The makeshift chapel is really just a shelter on the edge of the base’s parking lot. It’s made of milled wood slabs, reed matting, and plywood floors. Couches, benches, and chairs are strewn around the perimeter. Camouflage nets, a red bedspread on the couch, and a few embroidered fabrics hanging on the walls serve as decoration.
The Protestant pastors, most of them from Mariupol, took over the abandoned artist workshop in an industrial zone of Zaporizhzhia after they were forced to flee their original Mariupol base at Church of Good Change, founded by Gennadiy Mokhnenko. Today the workshop is the base of operations for the Chaplain Battalion – Mariupol. The former atelier is filled to the rafters with sacks of flower, buckwheat groats, pasta, cooking oil, bottled water, and whatever else is donated to the organization from people all around the world.
Pastor Maksym gathers the 16 volunteers who show up for an 8:30 a.m. briefing. The 45-year-old chaplain was born in Kryvyi Rih but spent most of his formative years in Mariupol. Maksym’s severe features accentuate a strong, sinewy build – like a middleweight boxer’s – but when he speaks, everything softens and gives way to an almost childlike playfulness.
He first gives an overview of what was delivered yesterday and to whom, and what the plans for the day are. Then everyone speaks freely, sharing their most recent experiences.
Yesterday several of them went out to the front line, about 50 kilometers away, and helped a group of medics known as the Hospitallers. There were many wounded, some dead as well. The volunteer describes how some of the wounded just wanted to be held as they were transported to a hospital.
Others went to a town near Velyka Novoselivka, right on the front line. There, they need tents.
One young man just came back from Lviv with a new Ford Ranger he’d bought with donations. While driving through Vinnytsia, he heard and saw a missile fly overhead, but read nothing about it on the internet afterwards.
Pastor Maksym. Photo Stash Luczkiw
Another pastor went to a frontline settlement where soldiers rest and promised them he’d return with ice cream. The men here get tired of their rations. And the weather has been very hot. “Do we have any coolers?” he asks.
Maksym gives a brief motivational pep talk: “Progress is slow but steady… The Russians have already lost the war. Whether it’s on the battlefield or economically, they can’t sustain it. They’re fighting against the resources of all the world’s nations.
“Remember how last year this time we were planning for evacuation [from Zaporizhzhia]? Now we’ve turned the tables on them.”
At 9 a.m., along with the rest of Ukraine, we observe a minute of silence to remember the fallen.
Then a prayer: “God help us end the war. Bring us peace. Help us get rid of the orcs [Russian occupiers] so we can rebuild our country. Help us to serve.”

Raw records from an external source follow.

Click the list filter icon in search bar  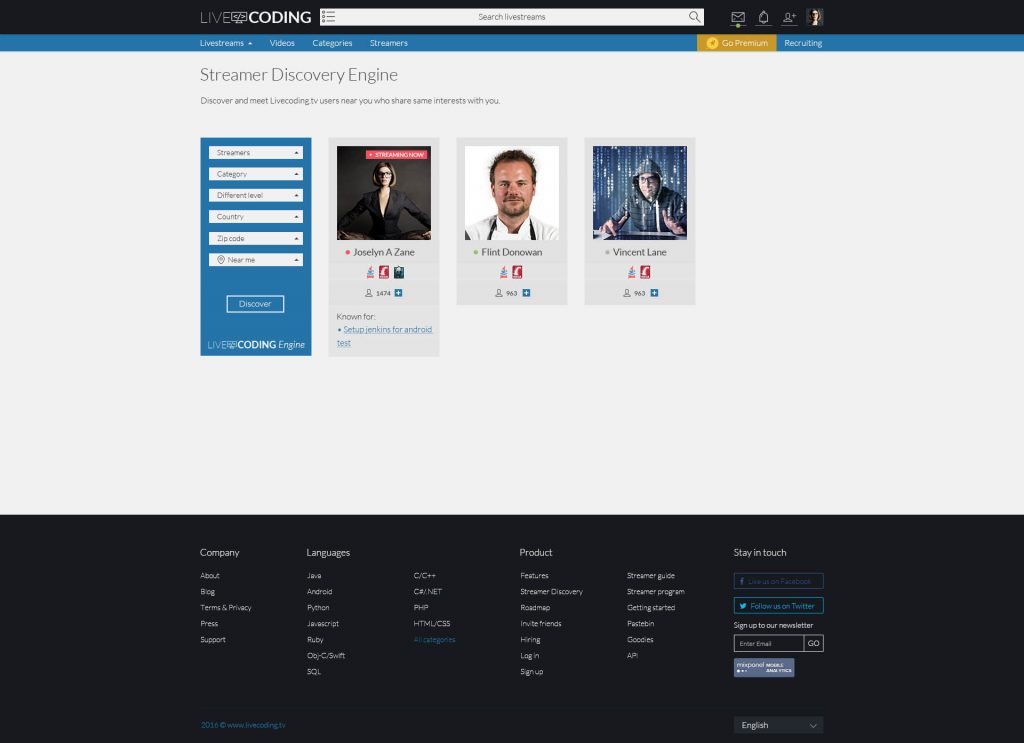pyautogui.click(x=329, y=17)
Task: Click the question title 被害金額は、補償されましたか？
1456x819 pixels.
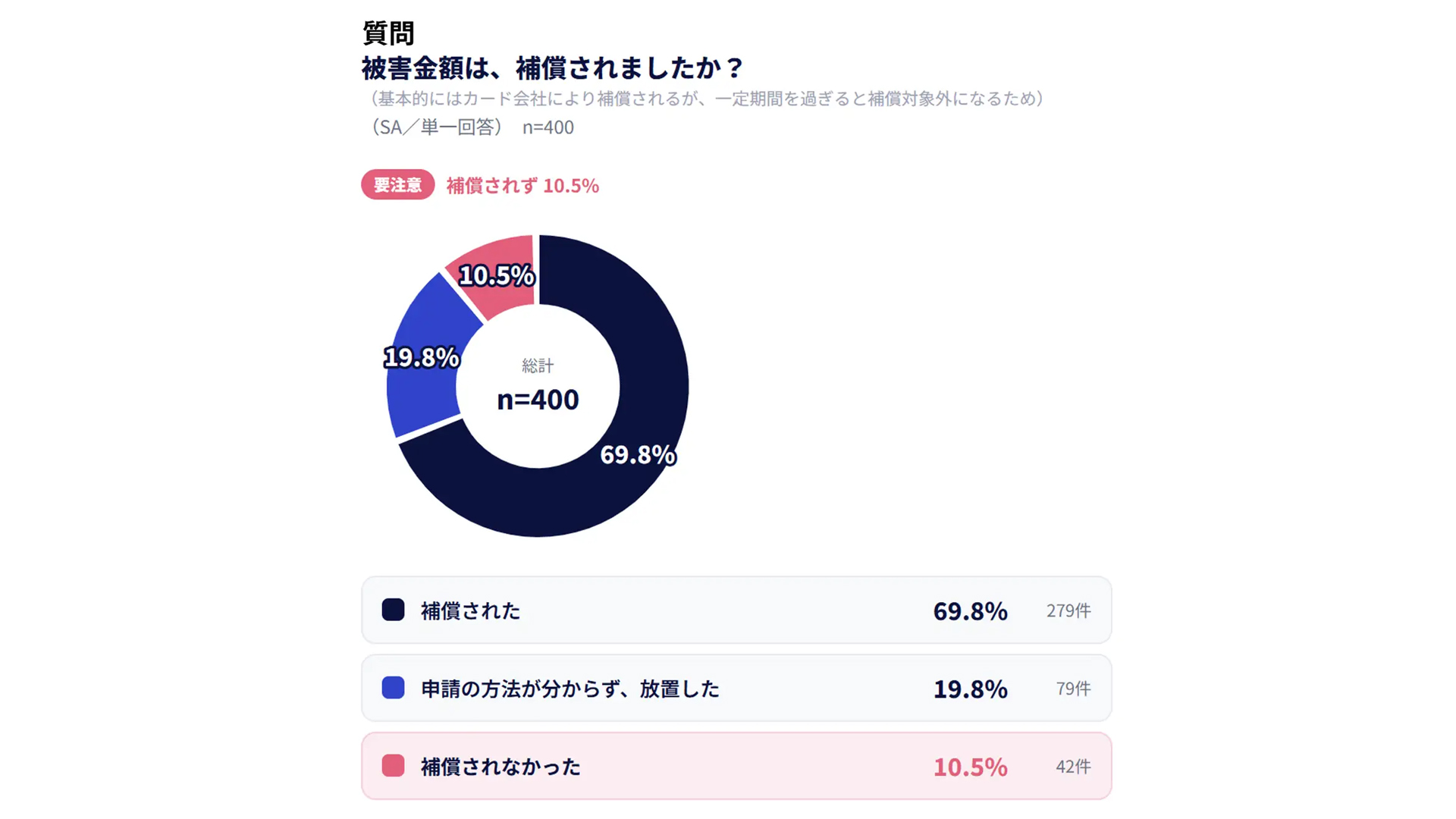Action: 553,68
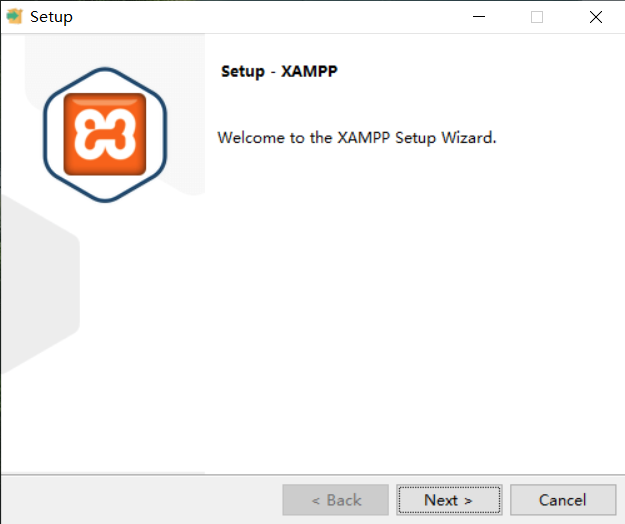Click the "Setup - XAMPP" heading
Image resolution: width=625 pixels, height=524 pixels.
pyautogui.click(x=279, y=71)
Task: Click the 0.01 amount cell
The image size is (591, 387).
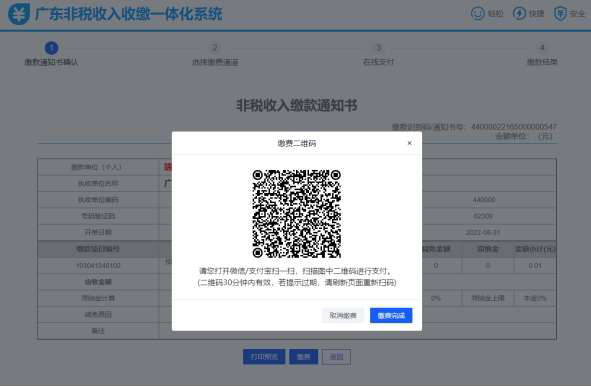Action: [x=535, y=266]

After the prayer, the 13 men and 3 women move around the parking lot, laughing and joking with each other as they prepare the cars and vans. Most are dressed in camouflage, and you might think they were soldiers if not for one detail – there’s none of the colorful vulgarity you normally hear from soldiers all over the world.
The road to Orikhiv
Petro Halka, 56, is from Chubarivka (now called Fedorivka), a village of about 2,000 just a few kilometers into the Russian-occupied side of the front line southeast of Hulyaipole, about 125 kilometers from Zaporizhzhia.

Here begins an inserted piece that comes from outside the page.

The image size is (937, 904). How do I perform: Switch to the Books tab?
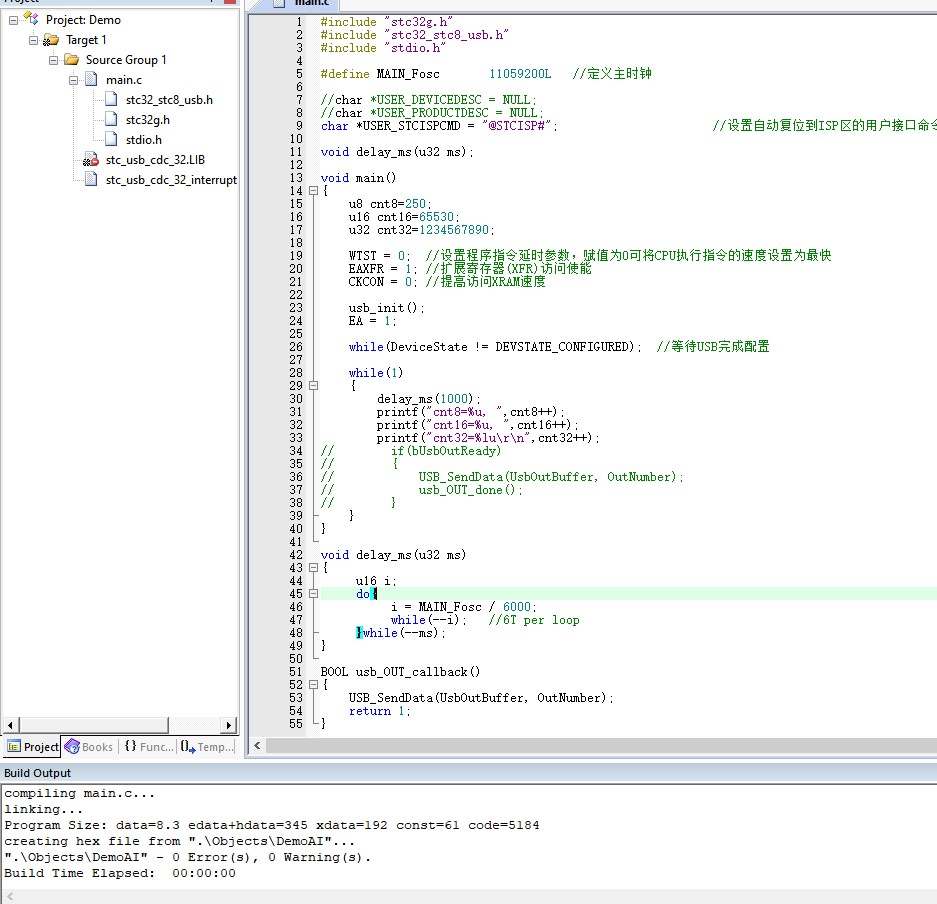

He pets a ginger cat the chaplains have adopted and tells me how Chubarivka was occupied on March 25, 2022. I ask if he’s a pastor, and he says, “No, just a believer who wants to help. I’m a teacher.”

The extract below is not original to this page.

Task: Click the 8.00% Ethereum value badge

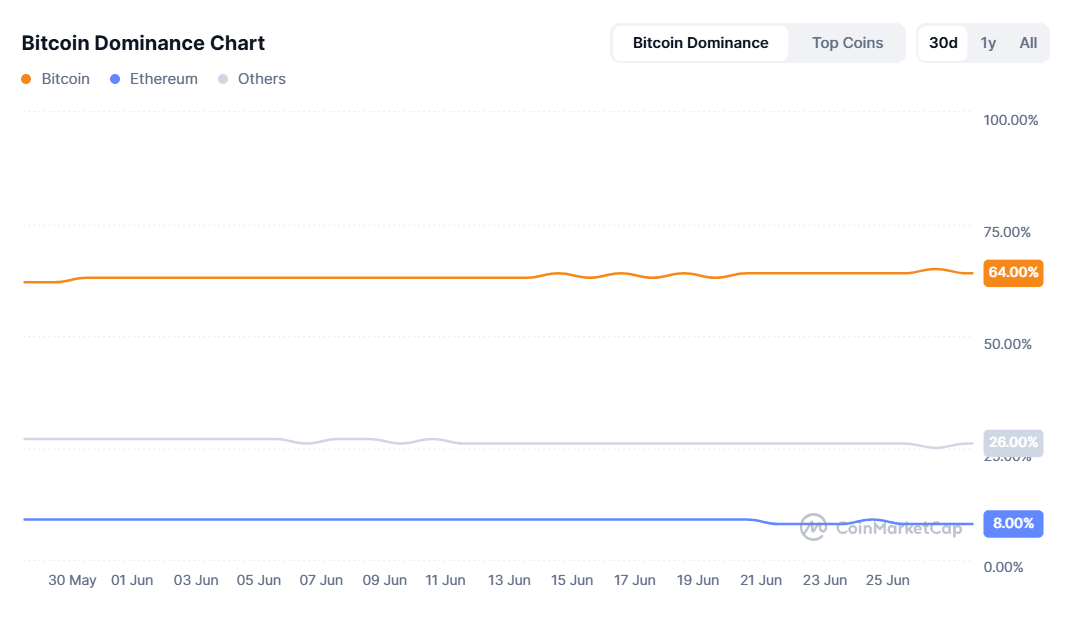Action: click(x=1012, y=523)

He has been living in Zaporizhzhia since he left home right before the Russians came and took his town. “All they know how to do is steal. Everything they claim to be theirs is stolen. The Zhiguli is just a Fiat. Even their famous Kalashnikov is a copy of the German Sturmgewehr 44 designed by Hugo Schmeisser. Kalashnikov just tinkered with it and put his name on it.”
Petro says he’s been volunteering with the Chaplain Battalion since August 2022. He now lives with the parents of a soldier whose son died on the battlefield.
Petro Halka. Photo: Stash Luczkiw
Petro, Maksym and Pastor Oleksandr load a van with humanitarian supplies. Each canvas bag has wheat groats, rice, sugar, cooking oil and a variety of canned meats, beans and fruits.
Oleksandr, 45, gets behind the wheel and drives out. I ask him how long he’s been a pastor. He’s rather taciturn, focused on the road. “I’m still becoming a pastor,” he says.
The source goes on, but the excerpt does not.